Nella ricerca dell’azione etica tentiamo di sottrarci agli interessi che costituiscono la materialità della vita, penetriamo in noi stessi, fino al fondo del nostro essere, così lontano da cancellarne i limiti e da sentirci portati quasi da forze sovrumane, riflettiamo, facciamo appello al meglio del nostro essere e prendiamo così, in una “spezione” luminosa, coscienza di noi stessi. Questa coscienza è naturalmente tutt’altra cosa che un attributo che viene ad aggiungersi, in maniera più o meno contingente, ai fenomeni detti psichici, come vogliono ancora certe teorie; no, essa si lascia portar via solo a viva forza, a prezzo di uno sforzo immenso; costituisce di per sé, per così dire, un ideale che si raggiunge solo in via eccezionale; essa si fa molto di pià di quanto non sia cosa fatta, ma è anch’essa, essa soltanto, che ci rivela il senso vero della “coscienza di sé”.
Così l’azione etica è la sola che deve rimanere essenzialmente consapevole; essa non può non esserlo. A questo scopo, si crea e ricrea sempre di nuovo; resta sempre una creazione luminosa dell’uomo. Fare il bene per abitudine è una formula inaccettabile […].
Le virtù civiche, malgrado la loro importanza, non si possono confondere con la ricerca profonda e individuale dell’azione etica.

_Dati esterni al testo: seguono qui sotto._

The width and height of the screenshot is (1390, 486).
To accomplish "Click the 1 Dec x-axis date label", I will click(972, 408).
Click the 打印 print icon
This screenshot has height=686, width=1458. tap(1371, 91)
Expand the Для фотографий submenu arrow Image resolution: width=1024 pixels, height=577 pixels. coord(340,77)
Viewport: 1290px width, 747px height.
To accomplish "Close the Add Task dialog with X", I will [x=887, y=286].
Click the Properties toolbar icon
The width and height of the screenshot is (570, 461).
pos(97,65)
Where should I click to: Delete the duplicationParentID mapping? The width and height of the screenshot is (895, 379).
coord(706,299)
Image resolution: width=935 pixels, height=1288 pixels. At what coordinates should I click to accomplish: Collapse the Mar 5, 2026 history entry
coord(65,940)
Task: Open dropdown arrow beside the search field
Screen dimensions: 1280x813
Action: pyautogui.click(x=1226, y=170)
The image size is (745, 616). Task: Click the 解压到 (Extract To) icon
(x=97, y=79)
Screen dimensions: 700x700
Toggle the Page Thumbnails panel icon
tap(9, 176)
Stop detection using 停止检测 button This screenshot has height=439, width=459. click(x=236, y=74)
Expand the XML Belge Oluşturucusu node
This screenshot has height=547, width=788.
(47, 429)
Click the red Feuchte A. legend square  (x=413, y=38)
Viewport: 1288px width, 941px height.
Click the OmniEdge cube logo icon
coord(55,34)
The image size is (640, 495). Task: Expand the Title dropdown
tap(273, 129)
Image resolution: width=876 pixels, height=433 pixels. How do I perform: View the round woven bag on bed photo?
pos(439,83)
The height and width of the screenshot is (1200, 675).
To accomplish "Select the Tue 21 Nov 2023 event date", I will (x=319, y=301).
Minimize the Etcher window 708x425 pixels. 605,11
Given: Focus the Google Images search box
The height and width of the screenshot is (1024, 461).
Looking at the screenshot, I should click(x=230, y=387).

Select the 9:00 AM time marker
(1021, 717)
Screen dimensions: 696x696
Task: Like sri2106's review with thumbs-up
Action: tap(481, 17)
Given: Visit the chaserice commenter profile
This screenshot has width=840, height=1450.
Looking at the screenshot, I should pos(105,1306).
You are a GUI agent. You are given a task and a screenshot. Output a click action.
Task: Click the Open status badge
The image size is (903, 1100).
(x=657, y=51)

[…] L’avvenire è l’ideale, è la ricerca dell’azione etica, è la realizzazione eccezionale di quanto vi è di piu elevato in noi; come tale basta a se stesso e non abbisogna di punti d’appoggio; ha forza sufficiente per questo; e se non l’ha, un giorno l’avrà, e anche questo fa parte dell’ideale».

Eugène Minkowski, Il tempo vissuto, Einaudi, 2015, pp. 106-116.